#### What needs to be done:
Provide again, from the entries below, every line from the one containing "Healthcare Communications (217, 1236)" through the one containing "[Health Communications Agency] (80, 41)", exactly as written, and no other line.

(Stored data entries)
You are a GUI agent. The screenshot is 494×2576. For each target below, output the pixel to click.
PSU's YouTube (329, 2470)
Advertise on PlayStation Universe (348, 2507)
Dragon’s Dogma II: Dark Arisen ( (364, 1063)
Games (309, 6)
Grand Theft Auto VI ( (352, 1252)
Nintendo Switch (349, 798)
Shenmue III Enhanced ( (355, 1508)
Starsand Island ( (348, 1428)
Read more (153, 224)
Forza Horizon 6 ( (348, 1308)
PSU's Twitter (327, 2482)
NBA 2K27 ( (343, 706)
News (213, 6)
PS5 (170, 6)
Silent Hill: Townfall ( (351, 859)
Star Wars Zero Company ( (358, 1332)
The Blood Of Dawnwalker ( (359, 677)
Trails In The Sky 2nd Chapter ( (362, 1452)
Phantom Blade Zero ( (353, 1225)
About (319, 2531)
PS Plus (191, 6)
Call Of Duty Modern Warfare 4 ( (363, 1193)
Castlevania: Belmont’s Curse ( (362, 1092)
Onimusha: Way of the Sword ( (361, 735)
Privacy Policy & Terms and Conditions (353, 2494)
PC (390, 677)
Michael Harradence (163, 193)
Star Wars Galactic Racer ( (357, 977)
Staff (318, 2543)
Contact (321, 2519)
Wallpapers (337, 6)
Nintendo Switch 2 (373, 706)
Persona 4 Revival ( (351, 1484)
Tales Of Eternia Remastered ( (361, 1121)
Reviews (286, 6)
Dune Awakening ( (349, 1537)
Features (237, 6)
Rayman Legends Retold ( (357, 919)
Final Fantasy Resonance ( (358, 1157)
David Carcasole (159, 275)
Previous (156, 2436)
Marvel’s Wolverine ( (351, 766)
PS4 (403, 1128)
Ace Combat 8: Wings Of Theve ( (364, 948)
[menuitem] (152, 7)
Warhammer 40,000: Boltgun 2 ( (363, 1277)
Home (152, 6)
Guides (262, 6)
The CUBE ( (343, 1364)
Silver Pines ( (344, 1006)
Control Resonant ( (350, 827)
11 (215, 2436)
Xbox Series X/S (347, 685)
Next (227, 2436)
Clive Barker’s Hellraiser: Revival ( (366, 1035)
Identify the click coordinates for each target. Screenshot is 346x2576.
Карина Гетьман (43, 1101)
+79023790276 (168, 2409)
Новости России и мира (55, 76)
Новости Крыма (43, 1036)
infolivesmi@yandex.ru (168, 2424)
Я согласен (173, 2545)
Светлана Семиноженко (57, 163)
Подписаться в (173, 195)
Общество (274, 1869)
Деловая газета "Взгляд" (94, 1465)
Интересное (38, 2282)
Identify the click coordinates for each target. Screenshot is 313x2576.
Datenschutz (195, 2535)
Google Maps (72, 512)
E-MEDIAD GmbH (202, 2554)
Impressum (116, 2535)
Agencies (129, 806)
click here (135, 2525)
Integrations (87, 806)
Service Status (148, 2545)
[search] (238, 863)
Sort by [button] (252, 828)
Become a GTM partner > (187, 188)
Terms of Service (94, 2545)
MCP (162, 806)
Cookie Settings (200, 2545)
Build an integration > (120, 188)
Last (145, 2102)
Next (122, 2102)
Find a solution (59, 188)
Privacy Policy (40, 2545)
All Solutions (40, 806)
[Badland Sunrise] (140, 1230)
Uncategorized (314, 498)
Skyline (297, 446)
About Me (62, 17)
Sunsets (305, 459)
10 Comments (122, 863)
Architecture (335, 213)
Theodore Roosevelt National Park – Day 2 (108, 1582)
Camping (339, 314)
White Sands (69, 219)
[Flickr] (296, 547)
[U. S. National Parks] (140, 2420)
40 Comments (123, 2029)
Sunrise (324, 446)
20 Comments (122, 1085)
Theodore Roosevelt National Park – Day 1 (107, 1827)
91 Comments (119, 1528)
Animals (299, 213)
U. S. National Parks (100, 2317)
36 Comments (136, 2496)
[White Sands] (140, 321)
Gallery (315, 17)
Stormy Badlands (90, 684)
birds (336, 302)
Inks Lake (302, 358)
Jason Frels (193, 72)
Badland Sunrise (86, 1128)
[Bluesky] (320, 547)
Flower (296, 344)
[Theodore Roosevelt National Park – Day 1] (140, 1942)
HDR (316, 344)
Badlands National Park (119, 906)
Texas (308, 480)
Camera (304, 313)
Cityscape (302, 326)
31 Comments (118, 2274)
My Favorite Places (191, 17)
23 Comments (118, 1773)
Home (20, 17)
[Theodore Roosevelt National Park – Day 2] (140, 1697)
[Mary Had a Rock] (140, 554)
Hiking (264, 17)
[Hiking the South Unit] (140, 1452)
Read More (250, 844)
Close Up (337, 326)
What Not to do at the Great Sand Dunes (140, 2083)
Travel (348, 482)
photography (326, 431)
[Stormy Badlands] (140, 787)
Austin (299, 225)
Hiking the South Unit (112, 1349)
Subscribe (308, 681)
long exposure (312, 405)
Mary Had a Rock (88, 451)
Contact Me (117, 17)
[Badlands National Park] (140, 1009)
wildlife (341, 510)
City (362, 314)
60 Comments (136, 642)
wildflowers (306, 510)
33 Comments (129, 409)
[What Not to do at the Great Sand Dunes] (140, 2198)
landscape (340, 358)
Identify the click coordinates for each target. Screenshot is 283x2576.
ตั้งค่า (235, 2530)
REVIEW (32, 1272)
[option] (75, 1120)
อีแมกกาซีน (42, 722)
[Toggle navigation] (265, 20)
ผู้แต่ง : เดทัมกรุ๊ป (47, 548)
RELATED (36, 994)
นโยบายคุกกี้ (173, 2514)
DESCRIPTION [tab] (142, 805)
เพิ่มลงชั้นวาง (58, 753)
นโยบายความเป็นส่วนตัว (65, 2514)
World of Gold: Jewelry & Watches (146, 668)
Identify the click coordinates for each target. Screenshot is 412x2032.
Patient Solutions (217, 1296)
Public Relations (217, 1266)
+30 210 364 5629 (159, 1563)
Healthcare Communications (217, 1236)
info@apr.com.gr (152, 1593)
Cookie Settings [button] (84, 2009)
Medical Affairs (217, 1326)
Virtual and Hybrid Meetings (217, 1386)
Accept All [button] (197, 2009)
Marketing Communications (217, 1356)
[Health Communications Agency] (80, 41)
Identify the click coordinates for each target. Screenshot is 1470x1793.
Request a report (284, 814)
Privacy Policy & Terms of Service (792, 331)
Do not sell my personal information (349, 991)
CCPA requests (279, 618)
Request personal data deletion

#### Solved exercise:
Healthcare Communications (217, 1236)
info@apr.com.gr (152, 1593)
Cookie Settings [button] (84, 2009)
Medical Affairs (217, 1326)
Virtual and Hybrid Meetings (217, 1386)
Accept All [button] (197, 2009)
Marketing Communications (217, 1356)
[Health Communications Agency] (80, 41)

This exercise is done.